Deep dive: ride-through, the kill switch, and why large loads became a reliability problem
Large AI loads are a reliability hazard the grid did not design for, and that hazard is now baked into interconnection terms. A GW-scale training cluster can swing its draw by hundreds of megawatts in seconds as a synchronized job starts, checkpoints, or fails, and it can trip en masse on a grid disturbance the operator never coordinated. In July 2024 a single fault in Virginia caused roughly 1,500 MW of data-center load to drop nearly instantaneously, pushing frequency and voltage out of band and triggering one of NERC's rare Level 3 alerts (the threshold is 1,000+ MW of instantaneous loss). The grid plans around generators tripping; it did not plan around loads tripping at gigawatt scale.

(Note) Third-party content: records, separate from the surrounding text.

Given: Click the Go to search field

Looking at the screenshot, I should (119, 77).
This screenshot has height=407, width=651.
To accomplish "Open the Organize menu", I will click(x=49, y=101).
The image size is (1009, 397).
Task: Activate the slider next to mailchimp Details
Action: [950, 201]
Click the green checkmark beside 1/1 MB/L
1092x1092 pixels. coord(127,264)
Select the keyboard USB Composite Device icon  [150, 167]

The regulatory response folded reliability obligations directly into the interconnection agreement. ERCOT's NPRR1234 and SB6 now require large loads to demonstrate ride-through — the ability to stay connected through specified voltage and frequency disturbances rather than dropping offline and worsening the event — and impose mandatory curtailment with a regulator-controlled "kill switch" for loads energizing after 31 December 2025, allowing the system operator to shed the load during firm load-shed conditions. For the engineer this means the facility's electrical design (UPS topology, BBU/supercap ride-through, the rate-of-change-of-load the plant can absorb) is now an interconnection requirement, not just an internal reliability choice. The load-fluctuation and ride-through engineering is developed in Chapter 4.8; turning that controllable flexibility into a grid-services revenue stream is Chapter 15.8.

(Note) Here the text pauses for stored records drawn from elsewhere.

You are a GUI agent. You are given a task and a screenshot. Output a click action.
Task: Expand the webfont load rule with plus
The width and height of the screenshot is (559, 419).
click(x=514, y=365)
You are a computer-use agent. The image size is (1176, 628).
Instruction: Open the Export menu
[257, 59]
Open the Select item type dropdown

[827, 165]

Decision register: how the forks compound
The chapter's forks are not independent — they compound into a single speed-to-power posture, and the cost of mismatching them is the recurring theme. Three pairings recur:
- Regime × firmness. ERCOT-flexible is a coherent posture (fast queue + energize-then-curtail + bridge gas); PJM-firm is coherent but slow; PJM-flexible is constrained by the co-location order; an Irish or Singaporean site is firmness-mandated regardless of preference. Picking a regime implies a firmness option set — you do not get to choose freely once the site is fixed.
- Flexibility offered vs imposed. The operator who designs for curtailment and ride-through from day one captures the speed and can monetize the flexibility (Chapter 15.8); the one who insists on firm and is later subjected to SB6-style mandates pays for the firm upgrade and eats the curtailment. Offer it; do not wait to have it taken.
- Gate ordering. The queue, the transmission upgrade, and the long-lead transformer are three serial gates that must be worked in parallel. Sequence them around the slowest — usually the transformer or the network upgrade — not around the building.
The downstream economics of all three — nodal pricing, congestion exposure, network-upgrade cost allocation, and the "who pays" question — are quantified in Chapter 3.3; the supply strategy that monetizes the firm/flexible split (PPAs, behind-the-meter islands, co-location) is Chapter 3.4.